Text provided:
^^^^^^^^

Food as medicine, food as activism, food as like community building, you know what Salimatu and Annika are doing with Black Feast. You know, it's a food art event, celebrating black artists and writers through culinary interpretations of their work, right. And so like to get to eat this, like love that a Black queer person created for the community. Um I was like, I want to share this with Virgie because it just like takes me there. You know?

Virgie Tovar: [02:28] Oh, I love that story so much. So we're having lime guava tarts made by Black Feast, and I'm stoked. Are you ready to try?

Alex Locust: [02:38] I'm like, I already put my fork and I was like, when do we go?

Virgie Tovar: [02:43] We go now. Okay. 3, 2, 1. Mm, mm, mm!

Alex Locust: [02:54] Yup.

Virgie Tovar: [02:55] Mm!

Alex Locust: [02:56] Wow.

Virgie Tovar: [02:57] Mm. So the guava, I mean, this is true of tropical fruit in general. It’s just so good. Like it's tangy and you can just taste the sun or something. I don't know. You know?

Alex Locust: [03:11] Yeah, I was just going to say sun. It feels, it's guava lime and there's maple meringue, it's sweet. It's tart, it's a triumph.

Virgie Tovar: [03:21] Yes. The meringue has almost like a pearlescent sheen and, and then you get down. So that's the first layer. There's also like a beautiful little, an edible flower on top for a little bit of flourish. And then you get into the pinky guava, the next layer. And then the layer after that is like shredded coconut. And is it graham cracker? What is it?

Alex Locust: [03:47] I really wish I could tell you. I feel like if I eat more of it to find out, I'm just going to get lost, and you're going to lose me. I'll be gone. I'm just fully taken by this dessert.

Virgie Tovar: [04:01] I love it. Well, some kind of crust. It has a coconuttiness to it, which I love.

^^^^^^^^

Data supplied:
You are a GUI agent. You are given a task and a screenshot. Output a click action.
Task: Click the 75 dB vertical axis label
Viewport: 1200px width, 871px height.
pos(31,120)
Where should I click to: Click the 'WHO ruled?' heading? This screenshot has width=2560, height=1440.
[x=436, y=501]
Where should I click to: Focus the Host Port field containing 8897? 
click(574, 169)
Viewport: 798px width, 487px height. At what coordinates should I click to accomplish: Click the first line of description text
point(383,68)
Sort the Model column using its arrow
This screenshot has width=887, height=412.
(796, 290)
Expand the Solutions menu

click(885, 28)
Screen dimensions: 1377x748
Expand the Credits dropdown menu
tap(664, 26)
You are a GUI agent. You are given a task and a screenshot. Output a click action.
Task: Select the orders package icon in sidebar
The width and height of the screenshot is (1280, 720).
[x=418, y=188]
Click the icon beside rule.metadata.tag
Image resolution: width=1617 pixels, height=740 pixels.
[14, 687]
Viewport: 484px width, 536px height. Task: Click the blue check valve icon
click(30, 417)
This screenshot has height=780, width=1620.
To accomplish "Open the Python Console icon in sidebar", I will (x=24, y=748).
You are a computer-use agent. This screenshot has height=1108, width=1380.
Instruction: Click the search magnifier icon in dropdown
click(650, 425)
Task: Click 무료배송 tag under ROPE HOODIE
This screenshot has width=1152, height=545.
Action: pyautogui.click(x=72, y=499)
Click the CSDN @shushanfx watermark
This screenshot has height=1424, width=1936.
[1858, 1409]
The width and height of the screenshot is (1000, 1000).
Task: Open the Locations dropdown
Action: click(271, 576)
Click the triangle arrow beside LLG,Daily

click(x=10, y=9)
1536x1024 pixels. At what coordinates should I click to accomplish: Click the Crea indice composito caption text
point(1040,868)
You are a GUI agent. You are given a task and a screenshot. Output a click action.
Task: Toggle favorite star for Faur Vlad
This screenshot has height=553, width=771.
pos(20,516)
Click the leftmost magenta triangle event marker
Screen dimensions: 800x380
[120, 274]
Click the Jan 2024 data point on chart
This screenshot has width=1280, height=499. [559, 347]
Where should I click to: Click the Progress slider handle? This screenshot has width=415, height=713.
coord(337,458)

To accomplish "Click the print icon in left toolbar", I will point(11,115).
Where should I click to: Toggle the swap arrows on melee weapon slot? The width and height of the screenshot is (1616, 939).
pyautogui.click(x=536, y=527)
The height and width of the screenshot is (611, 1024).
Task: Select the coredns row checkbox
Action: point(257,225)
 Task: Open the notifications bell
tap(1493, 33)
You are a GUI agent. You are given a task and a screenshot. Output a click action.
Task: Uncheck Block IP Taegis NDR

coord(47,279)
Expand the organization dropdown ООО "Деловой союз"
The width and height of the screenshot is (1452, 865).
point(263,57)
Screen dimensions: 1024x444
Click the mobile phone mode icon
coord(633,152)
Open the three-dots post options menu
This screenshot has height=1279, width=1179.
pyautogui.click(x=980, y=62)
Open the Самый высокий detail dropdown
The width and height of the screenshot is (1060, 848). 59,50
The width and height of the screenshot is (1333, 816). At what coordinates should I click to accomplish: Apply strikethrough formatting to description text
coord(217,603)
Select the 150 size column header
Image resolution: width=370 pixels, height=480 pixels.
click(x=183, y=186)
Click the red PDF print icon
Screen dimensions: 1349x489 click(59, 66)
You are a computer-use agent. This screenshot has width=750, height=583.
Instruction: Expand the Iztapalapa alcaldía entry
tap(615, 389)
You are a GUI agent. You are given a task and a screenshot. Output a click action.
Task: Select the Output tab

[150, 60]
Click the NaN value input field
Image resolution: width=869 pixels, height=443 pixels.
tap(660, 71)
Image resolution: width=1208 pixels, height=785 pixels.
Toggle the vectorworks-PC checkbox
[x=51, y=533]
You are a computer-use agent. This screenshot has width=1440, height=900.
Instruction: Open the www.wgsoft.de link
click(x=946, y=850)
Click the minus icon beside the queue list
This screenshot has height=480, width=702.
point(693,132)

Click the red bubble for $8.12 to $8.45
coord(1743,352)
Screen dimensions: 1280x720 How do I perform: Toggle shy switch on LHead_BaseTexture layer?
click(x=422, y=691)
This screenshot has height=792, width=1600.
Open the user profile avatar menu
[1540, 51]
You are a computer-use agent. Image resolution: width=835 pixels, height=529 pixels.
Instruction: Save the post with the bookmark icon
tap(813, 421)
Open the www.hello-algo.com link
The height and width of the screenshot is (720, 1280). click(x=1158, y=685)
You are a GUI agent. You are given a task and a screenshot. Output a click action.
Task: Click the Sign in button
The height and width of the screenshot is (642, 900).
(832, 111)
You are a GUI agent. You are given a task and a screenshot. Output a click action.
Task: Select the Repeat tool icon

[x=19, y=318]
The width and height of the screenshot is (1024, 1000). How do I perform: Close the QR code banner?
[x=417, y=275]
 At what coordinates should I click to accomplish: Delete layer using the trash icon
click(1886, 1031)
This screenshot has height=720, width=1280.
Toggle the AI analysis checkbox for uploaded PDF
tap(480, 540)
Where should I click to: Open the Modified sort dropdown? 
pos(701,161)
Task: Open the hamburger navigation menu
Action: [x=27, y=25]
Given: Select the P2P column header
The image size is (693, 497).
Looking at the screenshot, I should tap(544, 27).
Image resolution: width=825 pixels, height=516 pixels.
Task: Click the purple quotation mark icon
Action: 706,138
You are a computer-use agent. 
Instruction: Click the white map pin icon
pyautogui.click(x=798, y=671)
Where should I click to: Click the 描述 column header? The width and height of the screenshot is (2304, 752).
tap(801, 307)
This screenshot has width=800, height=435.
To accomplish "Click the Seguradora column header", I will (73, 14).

^^^^^^^^

Work to complete:
• a. According to the transcript, what dessert made by Black Feast are the two speakers eating?
• b. Write out the transcript word for word, beginning at "Virgie Tovar: [02:28]" and stopping after "Mm, mm, mm!".

Outputs by task:
• a. Lime guava tarts.

• b.
Virgie Tovar: [02:28] Oh, I love that story so much. So we're having lime guava tarts made by Black Feast, and I'm stoked. Are you ready to try?

Alex Locust: [02:38] I'm like, I already put my fork and I was like, when do we go?

Virgie Tovar: [02:43] We go now. Okay. 3, 2, 1. Mm, mm, mm!